A hockey team of castaways is thrust into the national spotlight following the success it achieved in the previous season. Ill-prepared for all the hype, they are embarrassed on and off the ice, and proceed to lose their temper and refuse to play well as a team.

In true Disney fashion, then, I'd expect the team to get bolstered with a few familiar faces (Scott & Teemu) and through some off-ice bonding, rediscover the meaning of teamwork in the face of adversity. In fact, I'm kind of hoping that the Ducks take this movie re-enactment to the limit.

Imagine: a second-period-intermission that really turns the shitty season around. After getting outworked and outscored for forty minutes, the team shockingly returns clad in their old eggplant-and-teal cartoon jerseys and teamed with some suddenly unretired-and-eligible superstars. Opponents, announcers, league lawyers, and fans are all shocked, but somehow in the name of drama it all gets allowed. The Re-Mightified Ducks then rediscover their identity and on-ice domination and pull off a memorable comeback win, before having to re-learn the lesson the following season.

I know throwing my hopes up against a Disney sequel script is idiotic, but at this point what choice do I have?

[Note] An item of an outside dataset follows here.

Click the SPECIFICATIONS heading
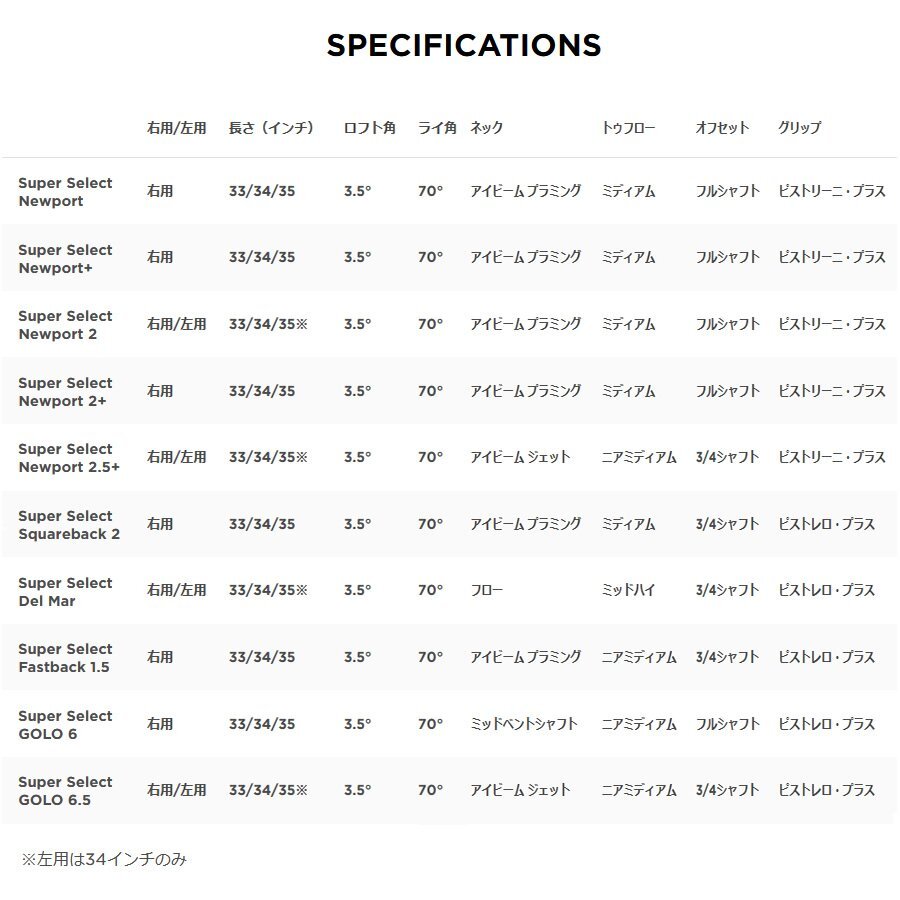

The on-ice results are beyond disappointing; this squad bears zero resemblance both in personnel and performance to the team that cruised through last spring's playoffs. And while there still is some hope tied to the white knights named Niedermayer and Selanne, I'm not sure how excited they will be to pin their unretirement hopes on a team that seems to have lost its ability to manufacture a basic win.

Maybe I'm being overly panicky here; the schedule is still not yet 1/5 played, and both my head and my Playstation tell me that a team boasting a blueline of Niedermayer, Pronger, Beauchemin, and Schneider can get the wins together to propel this team to the playoffs. Still, Anaheim is a team that needs some good news quickly, or else the question won't be "are the Ducks going to be this year's version of the Carolina Hurricanes?" but rather "are the Ducks going to be this year's version of the Philadelphia Flyers?"

A Hollywood-style ending is not out of the question for this Anaheim team, but the margin for error is deteriorating fast. Better start working on that knucklepuck, Giguere.